Business owners in Oakland have called upon the police to do whatever they need to disband the Occupy camp, saying profits are plummeting and the reputation of the city is at stake.Silicon Valley Mercury News reports that Oakland Mayor Jean Quan has agreed the Occupy protest is hurting jobs and she’s asked protesters to work with the city to end the occupation peacefully.
Acknowledging merchants in the area are part of the 99 per cent, Occupy representatives said they mean no harm to local shopkeepers.
But business owners are done talking. “The encampment needs to go away,” said Deborah Boyer, president of the Lake Merritt Benefit District. “It’s become dangerous.”

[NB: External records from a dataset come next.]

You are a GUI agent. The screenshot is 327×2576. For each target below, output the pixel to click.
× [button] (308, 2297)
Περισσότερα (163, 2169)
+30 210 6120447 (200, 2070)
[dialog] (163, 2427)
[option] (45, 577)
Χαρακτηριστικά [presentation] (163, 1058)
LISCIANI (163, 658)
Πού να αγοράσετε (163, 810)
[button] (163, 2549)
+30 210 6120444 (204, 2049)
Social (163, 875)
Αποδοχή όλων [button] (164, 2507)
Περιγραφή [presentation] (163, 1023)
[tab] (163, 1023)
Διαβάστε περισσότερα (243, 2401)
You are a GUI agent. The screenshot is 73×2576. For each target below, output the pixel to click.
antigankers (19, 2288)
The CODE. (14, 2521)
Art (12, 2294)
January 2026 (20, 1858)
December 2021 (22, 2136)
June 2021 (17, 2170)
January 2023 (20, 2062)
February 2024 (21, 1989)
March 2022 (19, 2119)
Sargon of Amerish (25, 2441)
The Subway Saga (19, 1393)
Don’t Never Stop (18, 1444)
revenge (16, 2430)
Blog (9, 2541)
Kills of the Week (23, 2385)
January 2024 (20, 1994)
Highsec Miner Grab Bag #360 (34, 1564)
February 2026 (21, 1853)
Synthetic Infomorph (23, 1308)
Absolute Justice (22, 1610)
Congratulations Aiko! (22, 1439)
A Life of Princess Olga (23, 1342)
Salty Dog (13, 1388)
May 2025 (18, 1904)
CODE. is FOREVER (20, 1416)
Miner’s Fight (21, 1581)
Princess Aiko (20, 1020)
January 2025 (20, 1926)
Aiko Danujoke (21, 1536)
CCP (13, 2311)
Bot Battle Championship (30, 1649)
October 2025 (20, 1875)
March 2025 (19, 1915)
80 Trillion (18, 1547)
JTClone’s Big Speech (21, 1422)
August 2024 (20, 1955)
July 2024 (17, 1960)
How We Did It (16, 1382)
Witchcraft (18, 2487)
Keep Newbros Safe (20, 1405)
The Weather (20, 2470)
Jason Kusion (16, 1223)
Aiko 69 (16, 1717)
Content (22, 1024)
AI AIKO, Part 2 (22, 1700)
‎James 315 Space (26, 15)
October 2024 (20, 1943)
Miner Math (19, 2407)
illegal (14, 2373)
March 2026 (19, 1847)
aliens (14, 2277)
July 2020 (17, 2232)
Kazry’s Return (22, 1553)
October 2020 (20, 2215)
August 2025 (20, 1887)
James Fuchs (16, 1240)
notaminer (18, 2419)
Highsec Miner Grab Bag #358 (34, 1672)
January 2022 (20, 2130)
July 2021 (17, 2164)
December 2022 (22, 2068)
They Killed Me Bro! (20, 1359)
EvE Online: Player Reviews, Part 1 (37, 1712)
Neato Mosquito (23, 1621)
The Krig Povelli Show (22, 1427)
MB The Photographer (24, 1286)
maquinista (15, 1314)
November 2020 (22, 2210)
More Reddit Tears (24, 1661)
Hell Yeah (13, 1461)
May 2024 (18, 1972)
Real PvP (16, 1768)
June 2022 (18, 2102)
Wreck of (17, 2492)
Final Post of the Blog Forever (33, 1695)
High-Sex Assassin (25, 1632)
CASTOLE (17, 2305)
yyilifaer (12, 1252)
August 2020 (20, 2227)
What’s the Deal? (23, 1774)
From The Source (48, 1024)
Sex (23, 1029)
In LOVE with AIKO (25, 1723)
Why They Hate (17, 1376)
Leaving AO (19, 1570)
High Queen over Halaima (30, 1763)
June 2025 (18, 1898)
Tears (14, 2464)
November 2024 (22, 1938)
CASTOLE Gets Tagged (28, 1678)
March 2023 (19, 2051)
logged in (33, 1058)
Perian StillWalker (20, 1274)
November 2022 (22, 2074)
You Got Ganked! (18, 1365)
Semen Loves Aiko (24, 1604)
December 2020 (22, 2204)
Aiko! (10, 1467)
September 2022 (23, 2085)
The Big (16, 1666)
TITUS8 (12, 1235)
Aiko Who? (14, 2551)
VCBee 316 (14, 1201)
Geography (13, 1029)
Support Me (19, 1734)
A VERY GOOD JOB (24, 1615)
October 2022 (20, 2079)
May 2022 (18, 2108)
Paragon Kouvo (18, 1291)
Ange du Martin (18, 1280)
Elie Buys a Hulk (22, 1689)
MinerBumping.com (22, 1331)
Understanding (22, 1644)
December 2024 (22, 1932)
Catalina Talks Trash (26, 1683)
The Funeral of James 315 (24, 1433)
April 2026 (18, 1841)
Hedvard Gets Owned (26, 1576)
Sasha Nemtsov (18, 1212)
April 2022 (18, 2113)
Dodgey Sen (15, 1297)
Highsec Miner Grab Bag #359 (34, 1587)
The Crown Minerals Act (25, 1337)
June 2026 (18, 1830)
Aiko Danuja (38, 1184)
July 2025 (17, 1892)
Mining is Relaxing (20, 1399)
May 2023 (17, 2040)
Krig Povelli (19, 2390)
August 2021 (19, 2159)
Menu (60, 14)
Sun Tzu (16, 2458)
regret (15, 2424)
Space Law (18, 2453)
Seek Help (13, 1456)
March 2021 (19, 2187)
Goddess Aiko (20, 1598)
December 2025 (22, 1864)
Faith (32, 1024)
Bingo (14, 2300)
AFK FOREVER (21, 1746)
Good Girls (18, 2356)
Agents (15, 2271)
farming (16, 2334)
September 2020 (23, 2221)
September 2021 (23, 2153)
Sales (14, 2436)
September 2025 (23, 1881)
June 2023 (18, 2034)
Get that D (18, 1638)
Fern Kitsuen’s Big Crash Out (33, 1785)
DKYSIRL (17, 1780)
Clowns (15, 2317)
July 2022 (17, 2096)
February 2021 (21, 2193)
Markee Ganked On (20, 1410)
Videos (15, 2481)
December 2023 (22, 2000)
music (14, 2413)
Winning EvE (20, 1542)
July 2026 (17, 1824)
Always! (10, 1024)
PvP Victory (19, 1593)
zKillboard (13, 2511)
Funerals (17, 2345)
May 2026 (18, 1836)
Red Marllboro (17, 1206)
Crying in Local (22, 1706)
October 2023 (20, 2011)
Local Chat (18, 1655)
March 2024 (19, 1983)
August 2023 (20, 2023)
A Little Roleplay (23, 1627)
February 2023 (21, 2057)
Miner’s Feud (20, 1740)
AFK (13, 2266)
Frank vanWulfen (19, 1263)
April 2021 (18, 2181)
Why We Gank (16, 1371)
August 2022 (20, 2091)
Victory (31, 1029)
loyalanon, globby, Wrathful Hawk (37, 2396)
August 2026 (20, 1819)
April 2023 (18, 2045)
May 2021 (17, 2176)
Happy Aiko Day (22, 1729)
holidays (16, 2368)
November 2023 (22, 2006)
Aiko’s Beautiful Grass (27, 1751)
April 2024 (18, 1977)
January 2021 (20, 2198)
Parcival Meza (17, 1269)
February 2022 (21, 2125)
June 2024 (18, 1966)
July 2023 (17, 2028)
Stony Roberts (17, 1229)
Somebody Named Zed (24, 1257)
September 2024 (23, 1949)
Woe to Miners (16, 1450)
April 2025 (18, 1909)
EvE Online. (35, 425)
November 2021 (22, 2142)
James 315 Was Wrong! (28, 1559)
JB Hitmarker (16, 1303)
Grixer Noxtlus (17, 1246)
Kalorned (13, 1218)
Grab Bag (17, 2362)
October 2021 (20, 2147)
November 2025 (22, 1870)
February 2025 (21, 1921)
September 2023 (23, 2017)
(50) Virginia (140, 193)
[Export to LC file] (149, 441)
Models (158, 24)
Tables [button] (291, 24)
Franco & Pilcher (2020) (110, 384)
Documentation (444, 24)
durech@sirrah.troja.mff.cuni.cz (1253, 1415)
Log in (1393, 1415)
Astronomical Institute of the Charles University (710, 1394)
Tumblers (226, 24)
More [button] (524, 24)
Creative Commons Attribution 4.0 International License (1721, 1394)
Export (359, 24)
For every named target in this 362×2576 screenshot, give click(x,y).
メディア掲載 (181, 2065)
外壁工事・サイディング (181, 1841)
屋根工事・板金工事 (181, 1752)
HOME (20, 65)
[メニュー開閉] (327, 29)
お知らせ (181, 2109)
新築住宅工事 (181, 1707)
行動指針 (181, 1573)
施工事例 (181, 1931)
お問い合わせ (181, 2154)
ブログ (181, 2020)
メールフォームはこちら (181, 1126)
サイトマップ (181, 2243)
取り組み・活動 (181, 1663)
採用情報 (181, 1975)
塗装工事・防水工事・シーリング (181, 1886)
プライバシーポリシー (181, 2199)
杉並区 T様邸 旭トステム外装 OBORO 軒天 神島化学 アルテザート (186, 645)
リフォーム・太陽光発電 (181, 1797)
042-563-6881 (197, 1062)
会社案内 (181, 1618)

Nohemi Duran, a worker at the Juice Joint Eatery near the Occupy encampment told the Mercury News, “People don’t want to come downtown.”
Retailers claim the protests have cut sales in half and scared possible tenants away from the area.
“Business is slow,” Mark Amarri, manager of The Plaza Cafe added. “Things were good before the protests began. Now it’s going to be hard to pay the rent.”
One local real estate firm claims that five companies they were working with to set up operations in the city have put their plans on hold or cancelled them altogether.
“This is making it harder to market downtown Oakland to potential tenants,” said William Nork, a senior vice president with Cornish & Carey. “Oakland is becoming a nationwide story. A lot of that story is not good.”